(Stored dataset items)

○ ○ ○ ○ ○ ○ ○

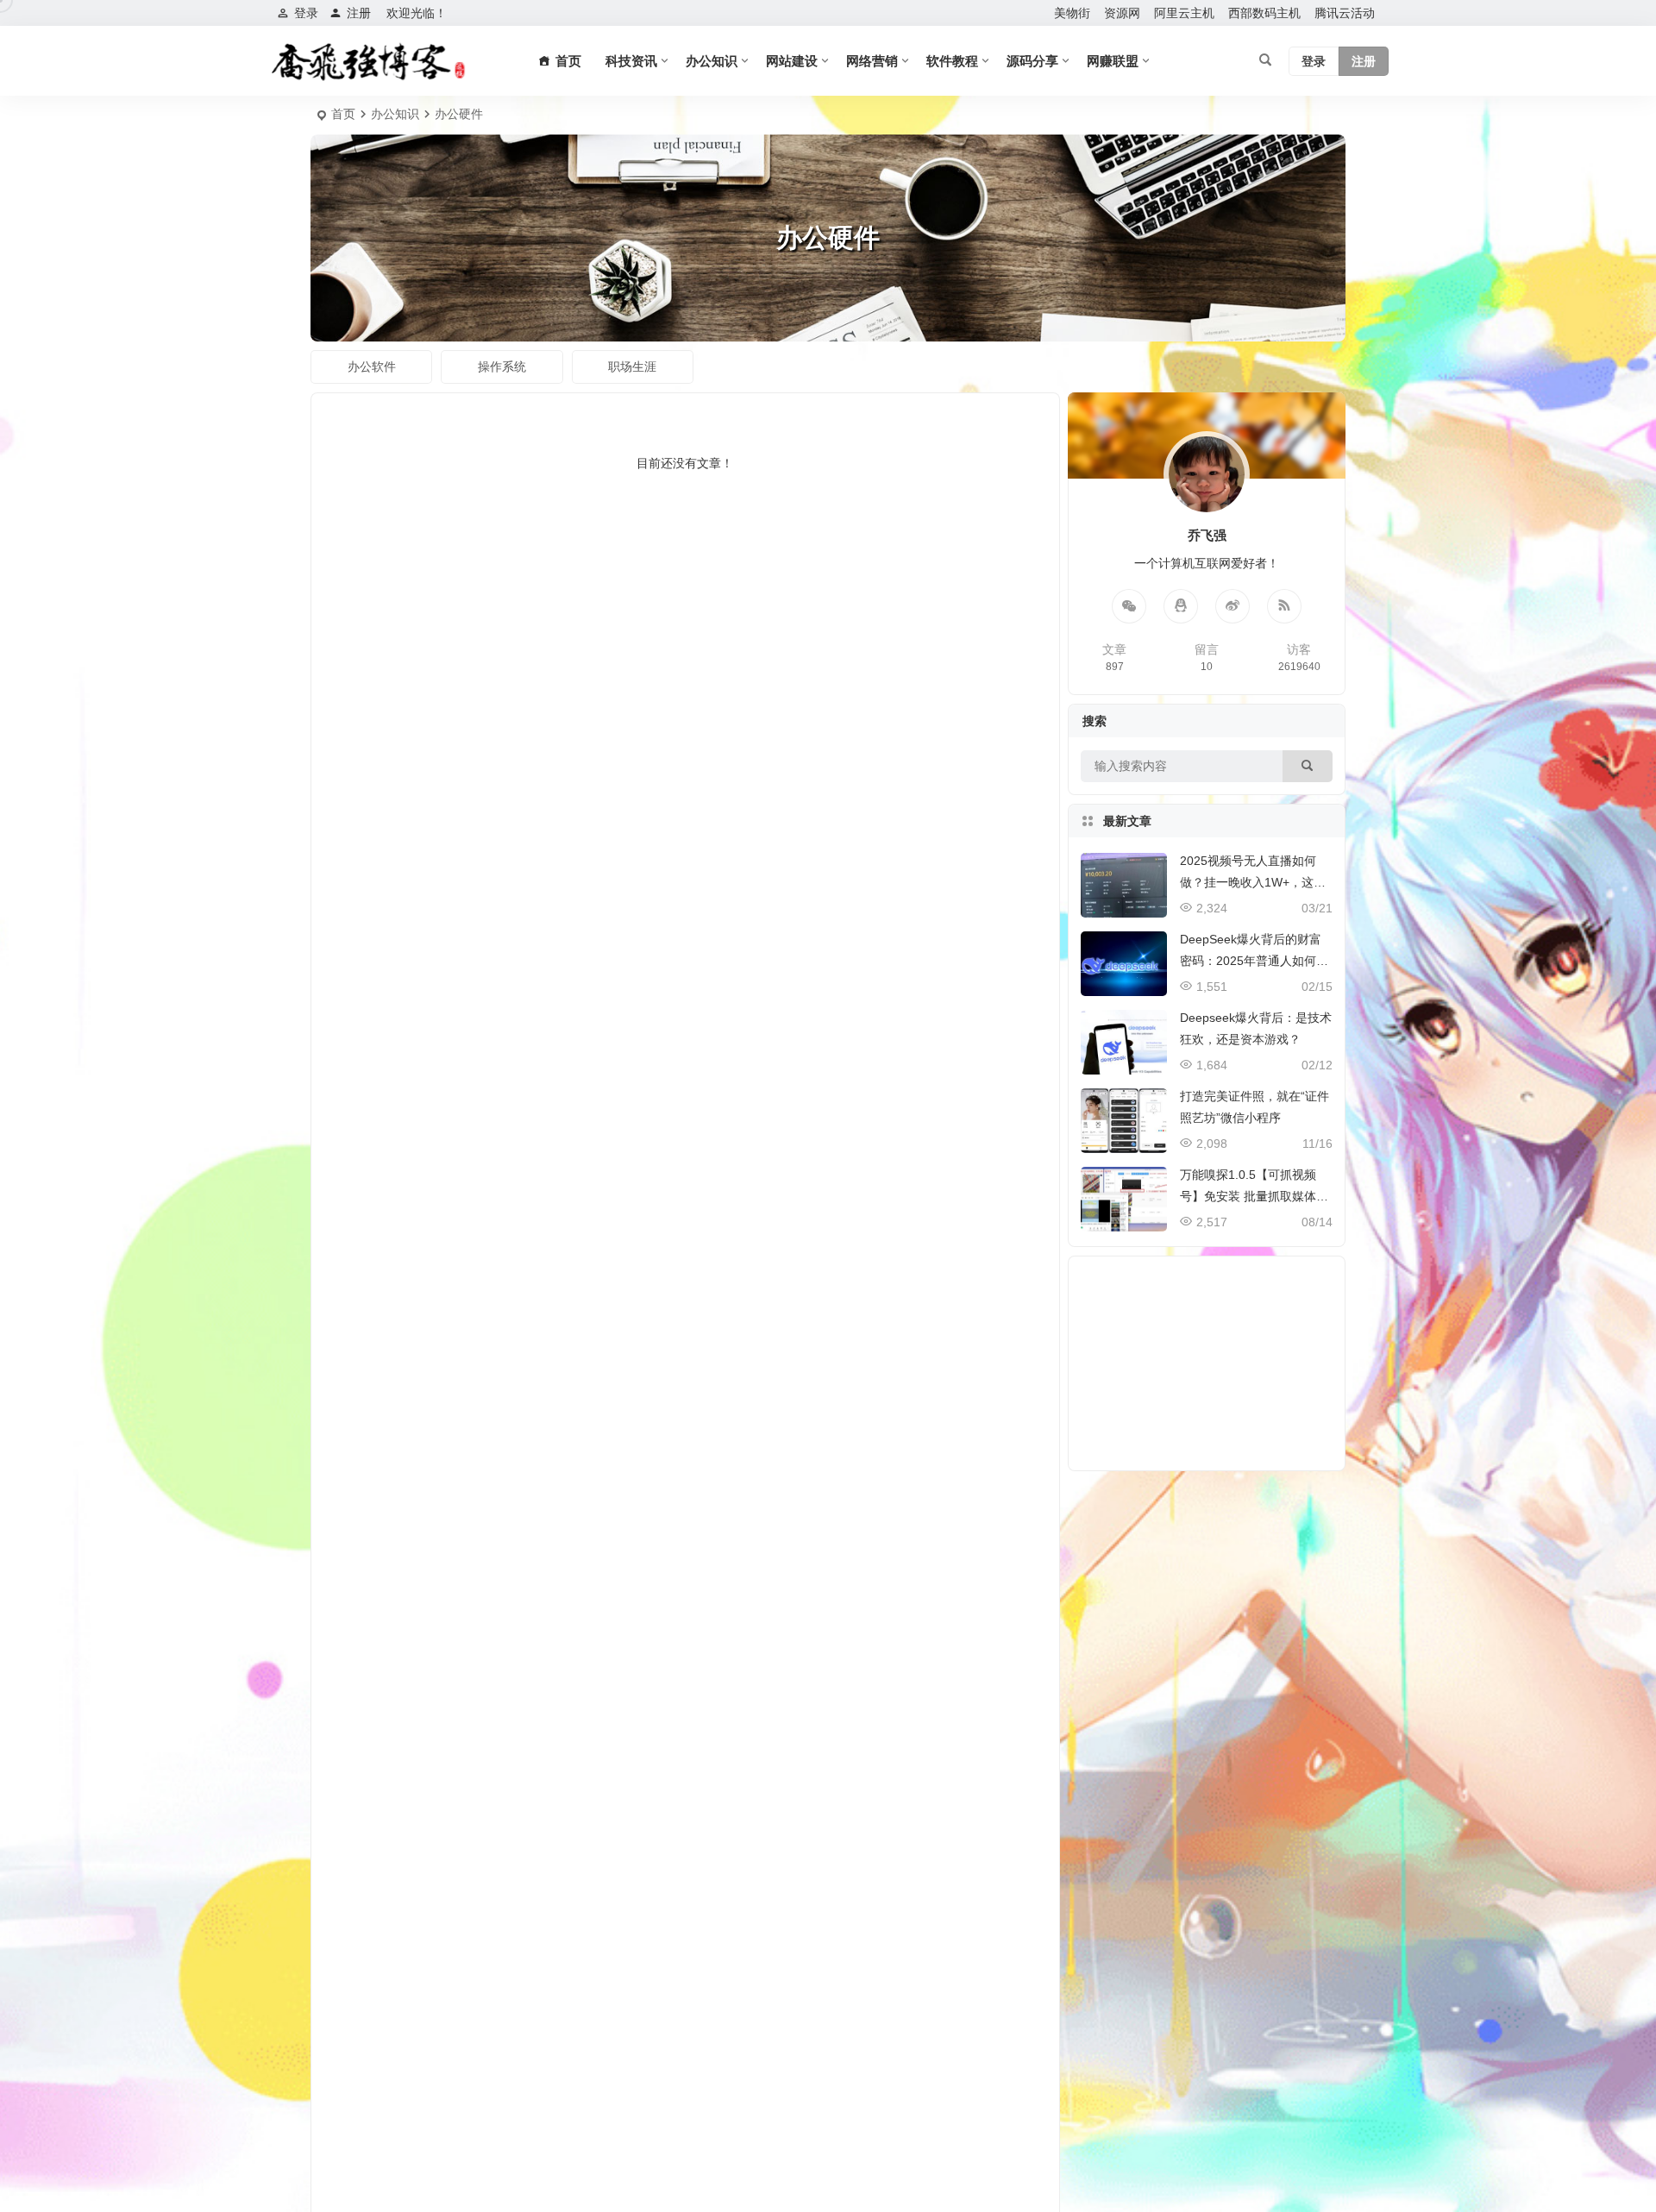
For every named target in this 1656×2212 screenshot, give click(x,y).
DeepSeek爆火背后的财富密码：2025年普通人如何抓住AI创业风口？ (1254, 960)
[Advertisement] (1207, 1363)
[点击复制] (1181, 606)
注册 (359, 13)
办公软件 (372, 366)
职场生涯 (632, 366)
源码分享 (1032, 60)
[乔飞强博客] (367, 61)
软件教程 (952, 60)
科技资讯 (631, 60)
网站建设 (792, 60)
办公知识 (711, 60)
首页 (343, 114)
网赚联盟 (1112, 60)
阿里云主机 (1184, 13)
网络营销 (872, 60)
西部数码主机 (1264, 13)
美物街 (1072, 13)
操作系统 (502, 366)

○ ○ ○ ○ ○ ○ ○

= Task prompt =
What you return should match the records line for line, minus the pictures.

= Solution to this exercise =
For every named target in this 1656×2212 screenshot, give click(x,y).
DeepSeek爆火背后的财富密码：2025年普通人如何抓住AI创业风口？ (1254, 960)
[Advertisement] (1207, 1363)
[点击复制] (1181, 606)
注册 (359, 13)
办公软件 (372, 366)
职场生涯 (632, 366)
源码分享 (1032, 60)
[乔飞强博客] (367, 61)
软件教程 (952, 60)
科技资讯 (631, 60)
网站建设 (792, 60)
办公知识 (711, 60)
首页 (343, 114)
网赚联盟 (1112, 60)
阿里云主机 (1184, 13)
网络营销 (872, 60)
西部数码主机 (1264, 13)
美物街 (1072, 13)
操作系统 (502, 366)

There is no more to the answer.